Fairchild Semiconductor, Mother of All Chip Companies, Goes Public
By Marcy Burstiner
Staff Reporter
8/4/99 9:10 PM ET

SAN FRANCISCO --The recent euphoria for chip stocks was tested Wednesday
when Fairchild Semiconductor (FCS:NYSE), the mother of all Silicon
Valley companies, went public in one of the biggest semiconductor IPOs ever.

Fairchild closed the day at 18 3/4, or 1/4 above its offering price.
While hardly a stellar performance, the stock did manage to post a 1.4% gain,
which is more than can be said for most tech stocks Wednesday, not to
mention several dot-com IPOs this week. The Nasdaq Composite Index
closed down 1.8% and the Philadelphia Semiconductor Index down 1.2%.

Analysts were expecting a respectable IPO, not only because of
Fairchild's size but because it's coming in the early stages of a cyclical chip
recovery and in the midst of a huge chip rally. While the Nasdaq is up
16% this year, the SOX is up 39%.

If companies were valued on their past accomplishments rather than their
future potential, Fairchild would be a giant. The company gave birth to
the semiconductor industry in 1959 by inventing the manufacturing
process for chips -- the equivalent of Henry Ford figuring out how to make cars
via assembly line, an achievement that changed the industrial world.
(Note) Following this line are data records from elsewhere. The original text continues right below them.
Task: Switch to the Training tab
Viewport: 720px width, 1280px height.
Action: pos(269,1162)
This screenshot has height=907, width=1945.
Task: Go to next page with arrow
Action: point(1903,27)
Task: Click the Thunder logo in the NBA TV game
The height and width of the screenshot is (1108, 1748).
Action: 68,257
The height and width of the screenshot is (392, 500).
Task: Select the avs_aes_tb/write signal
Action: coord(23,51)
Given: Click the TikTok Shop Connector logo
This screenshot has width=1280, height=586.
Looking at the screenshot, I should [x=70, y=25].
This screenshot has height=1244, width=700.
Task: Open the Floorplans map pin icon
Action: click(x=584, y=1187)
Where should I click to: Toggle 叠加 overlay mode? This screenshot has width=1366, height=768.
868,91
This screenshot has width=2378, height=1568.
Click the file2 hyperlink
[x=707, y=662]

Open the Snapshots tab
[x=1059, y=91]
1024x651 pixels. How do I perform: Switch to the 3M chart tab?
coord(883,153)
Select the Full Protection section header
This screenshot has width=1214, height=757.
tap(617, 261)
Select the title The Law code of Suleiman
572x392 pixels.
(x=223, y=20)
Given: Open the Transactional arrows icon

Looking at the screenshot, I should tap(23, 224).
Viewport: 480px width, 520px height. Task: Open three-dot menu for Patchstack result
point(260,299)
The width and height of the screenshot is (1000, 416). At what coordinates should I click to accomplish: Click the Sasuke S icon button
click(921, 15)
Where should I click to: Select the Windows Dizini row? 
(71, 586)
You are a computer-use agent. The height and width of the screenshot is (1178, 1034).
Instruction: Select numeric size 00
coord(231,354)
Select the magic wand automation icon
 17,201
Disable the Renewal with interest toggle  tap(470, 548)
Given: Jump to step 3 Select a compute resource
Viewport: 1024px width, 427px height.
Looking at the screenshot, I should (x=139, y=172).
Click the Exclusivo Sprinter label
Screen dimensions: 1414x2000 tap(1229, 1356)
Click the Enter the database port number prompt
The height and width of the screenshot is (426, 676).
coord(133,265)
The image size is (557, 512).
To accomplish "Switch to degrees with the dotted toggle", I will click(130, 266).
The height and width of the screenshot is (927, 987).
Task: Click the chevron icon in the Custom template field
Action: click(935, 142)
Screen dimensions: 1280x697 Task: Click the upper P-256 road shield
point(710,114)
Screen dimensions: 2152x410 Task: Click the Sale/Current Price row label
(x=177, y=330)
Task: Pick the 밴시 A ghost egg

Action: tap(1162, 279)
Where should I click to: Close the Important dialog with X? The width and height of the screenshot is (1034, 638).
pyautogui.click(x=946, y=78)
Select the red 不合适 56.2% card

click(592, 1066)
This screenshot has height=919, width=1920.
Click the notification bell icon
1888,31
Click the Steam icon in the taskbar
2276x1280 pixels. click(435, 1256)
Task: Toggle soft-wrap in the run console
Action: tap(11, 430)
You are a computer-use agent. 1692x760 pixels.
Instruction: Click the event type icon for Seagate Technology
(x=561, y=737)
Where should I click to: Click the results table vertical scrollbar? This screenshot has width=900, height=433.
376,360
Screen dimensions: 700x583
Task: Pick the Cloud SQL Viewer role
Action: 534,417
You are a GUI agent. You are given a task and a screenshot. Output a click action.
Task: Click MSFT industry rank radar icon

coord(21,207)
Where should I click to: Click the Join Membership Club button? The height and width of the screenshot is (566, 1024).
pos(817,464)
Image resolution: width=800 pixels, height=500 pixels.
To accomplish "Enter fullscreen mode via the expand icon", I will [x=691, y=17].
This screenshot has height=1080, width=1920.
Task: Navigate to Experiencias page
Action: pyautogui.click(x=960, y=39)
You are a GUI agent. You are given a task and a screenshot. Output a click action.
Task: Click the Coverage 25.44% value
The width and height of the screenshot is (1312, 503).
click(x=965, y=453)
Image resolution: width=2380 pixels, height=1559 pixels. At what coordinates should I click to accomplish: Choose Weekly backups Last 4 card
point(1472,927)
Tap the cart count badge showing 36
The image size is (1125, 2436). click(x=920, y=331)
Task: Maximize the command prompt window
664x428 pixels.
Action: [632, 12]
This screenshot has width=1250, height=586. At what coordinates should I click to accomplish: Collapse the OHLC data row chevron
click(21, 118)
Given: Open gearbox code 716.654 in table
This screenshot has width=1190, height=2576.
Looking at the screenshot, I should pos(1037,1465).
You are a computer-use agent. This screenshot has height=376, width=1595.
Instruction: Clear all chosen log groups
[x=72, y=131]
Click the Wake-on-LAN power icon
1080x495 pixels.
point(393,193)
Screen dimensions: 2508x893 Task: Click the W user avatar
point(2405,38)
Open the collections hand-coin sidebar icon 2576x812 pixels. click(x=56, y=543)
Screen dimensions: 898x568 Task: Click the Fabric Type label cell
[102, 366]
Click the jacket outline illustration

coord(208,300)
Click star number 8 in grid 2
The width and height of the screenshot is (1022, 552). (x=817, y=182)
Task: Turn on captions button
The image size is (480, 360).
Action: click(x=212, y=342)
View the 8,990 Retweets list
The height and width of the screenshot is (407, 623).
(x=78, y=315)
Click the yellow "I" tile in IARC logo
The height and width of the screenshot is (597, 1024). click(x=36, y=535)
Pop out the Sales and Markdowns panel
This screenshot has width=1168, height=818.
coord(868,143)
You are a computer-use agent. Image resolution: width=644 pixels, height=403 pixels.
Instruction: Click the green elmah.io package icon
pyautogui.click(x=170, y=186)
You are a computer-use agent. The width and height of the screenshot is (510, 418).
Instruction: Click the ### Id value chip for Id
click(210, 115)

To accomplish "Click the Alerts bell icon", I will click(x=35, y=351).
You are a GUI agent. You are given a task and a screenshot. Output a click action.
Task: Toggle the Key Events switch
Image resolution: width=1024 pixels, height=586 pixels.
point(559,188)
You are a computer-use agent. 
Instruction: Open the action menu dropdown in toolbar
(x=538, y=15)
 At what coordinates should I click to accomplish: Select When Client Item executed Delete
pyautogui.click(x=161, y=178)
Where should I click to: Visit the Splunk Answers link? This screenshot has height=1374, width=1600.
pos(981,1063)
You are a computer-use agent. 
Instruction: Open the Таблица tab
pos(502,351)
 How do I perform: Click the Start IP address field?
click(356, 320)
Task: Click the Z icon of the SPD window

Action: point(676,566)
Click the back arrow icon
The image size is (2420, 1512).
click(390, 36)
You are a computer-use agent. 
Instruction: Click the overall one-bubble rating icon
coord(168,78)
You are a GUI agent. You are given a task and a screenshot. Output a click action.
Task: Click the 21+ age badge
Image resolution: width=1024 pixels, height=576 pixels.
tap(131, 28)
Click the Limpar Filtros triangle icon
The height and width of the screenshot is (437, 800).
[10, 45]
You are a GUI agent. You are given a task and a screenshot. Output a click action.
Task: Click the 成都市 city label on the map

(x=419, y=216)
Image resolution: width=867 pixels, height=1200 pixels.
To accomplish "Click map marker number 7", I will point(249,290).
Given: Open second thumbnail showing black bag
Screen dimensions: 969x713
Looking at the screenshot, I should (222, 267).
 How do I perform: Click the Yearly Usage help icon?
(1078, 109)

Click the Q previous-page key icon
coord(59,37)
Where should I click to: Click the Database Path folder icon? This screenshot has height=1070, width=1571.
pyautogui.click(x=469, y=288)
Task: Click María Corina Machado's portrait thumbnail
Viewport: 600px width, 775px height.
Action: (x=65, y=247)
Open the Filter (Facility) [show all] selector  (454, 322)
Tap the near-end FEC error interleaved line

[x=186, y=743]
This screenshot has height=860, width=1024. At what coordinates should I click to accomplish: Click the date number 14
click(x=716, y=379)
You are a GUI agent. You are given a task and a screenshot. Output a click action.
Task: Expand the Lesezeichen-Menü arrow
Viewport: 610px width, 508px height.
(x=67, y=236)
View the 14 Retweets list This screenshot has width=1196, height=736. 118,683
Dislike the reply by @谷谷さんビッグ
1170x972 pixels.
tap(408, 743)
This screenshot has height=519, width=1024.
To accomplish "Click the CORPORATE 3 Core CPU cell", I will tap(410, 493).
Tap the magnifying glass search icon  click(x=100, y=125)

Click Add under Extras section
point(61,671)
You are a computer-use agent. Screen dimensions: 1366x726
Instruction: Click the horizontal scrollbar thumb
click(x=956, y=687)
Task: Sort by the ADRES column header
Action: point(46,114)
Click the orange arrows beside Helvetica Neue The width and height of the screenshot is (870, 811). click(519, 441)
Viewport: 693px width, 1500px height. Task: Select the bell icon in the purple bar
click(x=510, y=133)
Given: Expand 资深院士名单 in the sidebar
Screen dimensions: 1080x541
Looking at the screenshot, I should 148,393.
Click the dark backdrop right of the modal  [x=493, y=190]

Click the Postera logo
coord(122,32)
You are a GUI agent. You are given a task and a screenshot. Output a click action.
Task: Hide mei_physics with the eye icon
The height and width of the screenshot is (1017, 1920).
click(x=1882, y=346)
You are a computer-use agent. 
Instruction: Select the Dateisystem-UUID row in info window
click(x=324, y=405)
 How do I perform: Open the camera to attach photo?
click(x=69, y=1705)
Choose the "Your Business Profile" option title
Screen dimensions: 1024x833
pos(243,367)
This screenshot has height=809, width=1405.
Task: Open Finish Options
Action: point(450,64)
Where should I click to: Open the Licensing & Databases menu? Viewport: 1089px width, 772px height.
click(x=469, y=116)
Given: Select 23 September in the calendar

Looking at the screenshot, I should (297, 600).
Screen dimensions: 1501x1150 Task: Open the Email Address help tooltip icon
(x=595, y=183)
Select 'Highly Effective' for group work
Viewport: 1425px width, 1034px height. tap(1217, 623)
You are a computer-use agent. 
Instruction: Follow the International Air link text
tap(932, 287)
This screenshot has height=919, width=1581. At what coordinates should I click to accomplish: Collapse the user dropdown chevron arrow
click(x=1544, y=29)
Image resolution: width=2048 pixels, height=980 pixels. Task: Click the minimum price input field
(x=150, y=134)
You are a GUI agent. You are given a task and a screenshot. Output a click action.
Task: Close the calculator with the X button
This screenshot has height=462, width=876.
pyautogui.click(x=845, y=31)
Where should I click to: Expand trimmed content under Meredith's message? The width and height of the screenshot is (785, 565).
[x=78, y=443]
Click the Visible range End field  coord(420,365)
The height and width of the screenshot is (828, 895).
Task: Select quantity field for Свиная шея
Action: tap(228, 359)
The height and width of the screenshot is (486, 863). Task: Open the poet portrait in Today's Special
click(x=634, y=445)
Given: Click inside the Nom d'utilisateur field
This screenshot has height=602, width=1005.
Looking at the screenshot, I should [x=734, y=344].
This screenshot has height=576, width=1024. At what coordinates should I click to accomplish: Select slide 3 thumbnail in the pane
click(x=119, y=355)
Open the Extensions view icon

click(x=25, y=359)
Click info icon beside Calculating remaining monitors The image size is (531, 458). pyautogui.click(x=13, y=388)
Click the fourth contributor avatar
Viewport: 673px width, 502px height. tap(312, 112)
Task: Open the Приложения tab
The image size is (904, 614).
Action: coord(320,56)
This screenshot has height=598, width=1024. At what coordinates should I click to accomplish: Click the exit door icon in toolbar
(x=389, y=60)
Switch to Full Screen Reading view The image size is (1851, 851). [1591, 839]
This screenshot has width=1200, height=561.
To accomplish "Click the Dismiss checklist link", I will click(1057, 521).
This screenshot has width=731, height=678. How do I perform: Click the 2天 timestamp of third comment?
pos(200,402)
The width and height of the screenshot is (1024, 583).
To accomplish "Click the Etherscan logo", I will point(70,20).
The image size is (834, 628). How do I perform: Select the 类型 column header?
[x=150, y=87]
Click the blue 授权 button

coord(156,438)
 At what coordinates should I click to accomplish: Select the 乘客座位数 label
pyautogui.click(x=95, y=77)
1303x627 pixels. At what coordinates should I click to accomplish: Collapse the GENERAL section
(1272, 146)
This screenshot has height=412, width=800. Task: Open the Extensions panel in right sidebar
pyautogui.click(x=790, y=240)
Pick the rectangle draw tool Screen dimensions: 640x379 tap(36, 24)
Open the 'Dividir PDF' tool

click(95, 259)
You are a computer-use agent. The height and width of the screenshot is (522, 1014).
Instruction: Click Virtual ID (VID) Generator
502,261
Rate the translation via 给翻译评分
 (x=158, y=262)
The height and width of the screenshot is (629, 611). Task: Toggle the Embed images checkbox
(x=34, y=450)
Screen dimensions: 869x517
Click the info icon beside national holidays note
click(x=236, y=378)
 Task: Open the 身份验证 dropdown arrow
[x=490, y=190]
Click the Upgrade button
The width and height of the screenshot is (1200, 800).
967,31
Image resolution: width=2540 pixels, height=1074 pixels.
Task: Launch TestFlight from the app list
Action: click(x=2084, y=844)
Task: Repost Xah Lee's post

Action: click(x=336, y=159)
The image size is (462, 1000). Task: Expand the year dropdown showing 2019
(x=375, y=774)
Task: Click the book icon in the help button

More recently, Fairchild has been the Rodney Dangerfield of chipmakers.
Specializing in cheap commodity-like chips that tend to lose money
During industry downturns, Fairchild is a company whose history looks
Perennially more glorious than its future.

"People will suck Fairchild down like you won't believe," predicted CIBC
Oppenheimer analyst Ken Pearlman, whose firm is not acting as an
underwriter of the IPO. "People are willing to pay any amount for any
semiconductor company now. And they are willing to pay a premium for
size."

And, Pearlman added, investors can't help equating Fairchild with
Conexant ( CNXT:Nasdaq), which was a money loser inside Rockwell International (
ROK:NYSE), but has flourished ever since shares were first distributed
To Rockwell shareholders Dec. 9. Now a more focused communications chip
company, Conexant shares have risen 260% this year.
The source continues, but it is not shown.